**EXERCISE REQUIREMENTS:** Please transcribe the Great Musgrave bridge passage below word for word, starting with "The backlash against" and going on through "their professional reputation.".

The infilling was carried out under emergency development powers, colloquially known as 'Class Q', after officers from Eden District Council asked for the work to be paused whilst planning requirements were confirmed. Highways England's engineer refused, stating on 24 June 2021 that the works were required "to prevent the failure of the bridge and avert a collapse".

However, in May 2022, Bill Harvey Associates, a company specialising in masonry arch bridges, published an in-depth study reviewing engineering evidence and inspection reports about the bridge, sourced from Highways England. The report concluded that:

- There is no evidence in the reports examined to suggest a current or developing risk of collapse.
- There is no evidence for a current or likely emergency.
- All evidence presented suggests that the bridge is, as stated by the 2021 examiner, "in fair condition".

The backlash against the Great Musgrave infill scheme became national news and the government intervened to pause infilling and demolition schemes at dozens of other railway bridges across the country. Many civil engineers expressed shame and embarrassment at the negative impact on their professional reputation.

Highways England was forced to apply for retrospective planning permission for the infilling works, with Eden District Council receiving 911 objections and only two expressions of support. Advised by planning officers to reject the application, the council's planning committee unanimously refused retrospective planning permission on 16 June 2022. Restoration of Great Musgrave bridge to its former condition, together with additional strengthening, could cost an estimated £431,000, in addition to the £124,000 spent on the initial infilling work.

National Highways agreed to abide by an enforcement notice issued by Eden District Council which required the infill to be removed and the surrounding landscape restored to its condition prior to the infilling works. This notice became effective on 11 October 2022 and the work had to be completed within 12 months of this date. In July 2023, National Highways' plans to restore the bridge and remove the infill were criticised by locals as they involved closing the bridge for three months, necessitating long local diversions for regular users of the B6259 which crosses the bridge. In August 2023, work began to remove the infill material, with the final bill being confirmed at £352,000, almost three times the original infilling cost.

After the Great Musgrave outcry, National Highways developed a new way to determine the nature of major works to the disused railway structures it manages, with proposals reviewed by experts from heritage, environmental, planning and active travel organisations who collectively form the company's Stakeholder Advisory Forum.

**EXCERPTED DATA:**

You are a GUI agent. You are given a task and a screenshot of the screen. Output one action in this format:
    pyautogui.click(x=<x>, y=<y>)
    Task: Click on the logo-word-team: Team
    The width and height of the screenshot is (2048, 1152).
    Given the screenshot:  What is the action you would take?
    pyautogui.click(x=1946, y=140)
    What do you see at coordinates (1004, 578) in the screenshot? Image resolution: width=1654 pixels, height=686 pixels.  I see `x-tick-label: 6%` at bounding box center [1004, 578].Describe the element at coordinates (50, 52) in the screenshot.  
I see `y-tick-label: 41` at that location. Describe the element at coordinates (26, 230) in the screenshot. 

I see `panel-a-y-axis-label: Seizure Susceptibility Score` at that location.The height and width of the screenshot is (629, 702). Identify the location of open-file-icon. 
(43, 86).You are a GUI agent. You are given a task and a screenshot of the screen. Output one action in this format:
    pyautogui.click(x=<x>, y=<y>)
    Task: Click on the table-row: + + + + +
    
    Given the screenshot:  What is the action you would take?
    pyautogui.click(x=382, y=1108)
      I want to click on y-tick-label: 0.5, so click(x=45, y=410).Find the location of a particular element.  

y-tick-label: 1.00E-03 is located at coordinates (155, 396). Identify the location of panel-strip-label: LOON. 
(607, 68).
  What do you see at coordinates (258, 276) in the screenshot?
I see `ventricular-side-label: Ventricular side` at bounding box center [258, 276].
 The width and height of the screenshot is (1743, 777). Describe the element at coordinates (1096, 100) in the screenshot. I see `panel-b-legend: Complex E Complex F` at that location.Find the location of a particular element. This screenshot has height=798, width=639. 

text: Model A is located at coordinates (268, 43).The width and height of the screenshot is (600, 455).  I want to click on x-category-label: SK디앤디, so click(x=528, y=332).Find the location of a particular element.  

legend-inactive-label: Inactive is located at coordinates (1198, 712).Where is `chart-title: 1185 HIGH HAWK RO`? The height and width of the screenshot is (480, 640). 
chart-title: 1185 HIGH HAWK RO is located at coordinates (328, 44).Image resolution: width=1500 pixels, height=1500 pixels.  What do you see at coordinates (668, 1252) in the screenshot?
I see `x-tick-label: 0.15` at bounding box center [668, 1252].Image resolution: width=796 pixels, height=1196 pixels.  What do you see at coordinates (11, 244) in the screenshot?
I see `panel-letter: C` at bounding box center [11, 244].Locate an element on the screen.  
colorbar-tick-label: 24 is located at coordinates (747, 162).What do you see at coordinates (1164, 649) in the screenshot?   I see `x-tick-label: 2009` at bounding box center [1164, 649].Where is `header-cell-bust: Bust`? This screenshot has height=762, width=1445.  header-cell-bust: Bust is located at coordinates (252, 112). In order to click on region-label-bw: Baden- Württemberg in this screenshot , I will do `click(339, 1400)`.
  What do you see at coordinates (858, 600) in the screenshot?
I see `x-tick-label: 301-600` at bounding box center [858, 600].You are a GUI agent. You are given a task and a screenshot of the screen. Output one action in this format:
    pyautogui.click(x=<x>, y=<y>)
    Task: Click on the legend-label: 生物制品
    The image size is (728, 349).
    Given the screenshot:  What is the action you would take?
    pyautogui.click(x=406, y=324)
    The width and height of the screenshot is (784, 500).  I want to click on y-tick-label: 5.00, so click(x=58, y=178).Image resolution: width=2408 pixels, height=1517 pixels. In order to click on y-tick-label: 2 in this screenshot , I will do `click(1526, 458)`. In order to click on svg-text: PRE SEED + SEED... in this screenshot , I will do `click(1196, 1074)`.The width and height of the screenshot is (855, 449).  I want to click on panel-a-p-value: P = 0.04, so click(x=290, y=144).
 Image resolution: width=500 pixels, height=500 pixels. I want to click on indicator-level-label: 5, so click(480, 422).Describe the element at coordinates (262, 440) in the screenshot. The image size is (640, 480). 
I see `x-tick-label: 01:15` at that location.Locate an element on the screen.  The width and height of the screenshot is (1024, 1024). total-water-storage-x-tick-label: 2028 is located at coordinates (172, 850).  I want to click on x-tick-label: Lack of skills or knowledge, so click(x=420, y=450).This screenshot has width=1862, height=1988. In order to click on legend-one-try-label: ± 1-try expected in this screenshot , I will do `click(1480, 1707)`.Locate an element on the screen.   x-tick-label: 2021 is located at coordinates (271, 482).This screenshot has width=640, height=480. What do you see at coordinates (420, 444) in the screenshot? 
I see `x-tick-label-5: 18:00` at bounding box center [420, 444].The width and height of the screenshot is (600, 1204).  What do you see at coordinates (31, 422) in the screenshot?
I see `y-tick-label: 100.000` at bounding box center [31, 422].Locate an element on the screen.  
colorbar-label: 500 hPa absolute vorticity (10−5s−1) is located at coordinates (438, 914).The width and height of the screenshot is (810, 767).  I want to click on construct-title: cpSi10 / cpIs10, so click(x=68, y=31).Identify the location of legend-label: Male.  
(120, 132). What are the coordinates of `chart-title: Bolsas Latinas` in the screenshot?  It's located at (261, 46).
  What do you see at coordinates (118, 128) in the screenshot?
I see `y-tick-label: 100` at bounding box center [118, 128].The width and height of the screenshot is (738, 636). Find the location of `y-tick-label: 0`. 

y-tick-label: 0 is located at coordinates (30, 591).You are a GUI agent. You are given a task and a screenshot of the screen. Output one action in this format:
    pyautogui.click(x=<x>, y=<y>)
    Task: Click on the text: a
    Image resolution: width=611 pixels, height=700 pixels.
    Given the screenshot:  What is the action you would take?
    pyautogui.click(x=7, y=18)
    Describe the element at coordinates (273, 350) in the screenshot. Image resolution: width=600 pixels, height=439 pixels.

**ANSWER BOX:**
The backlash against the Great Musgrave infill scheme became national news and the government intervened to pause infilling and demolition schemes at dozens of other railway bridges across the country. Many civil engineers expressed shame and embarrassment at the negative impact on their professional reputation.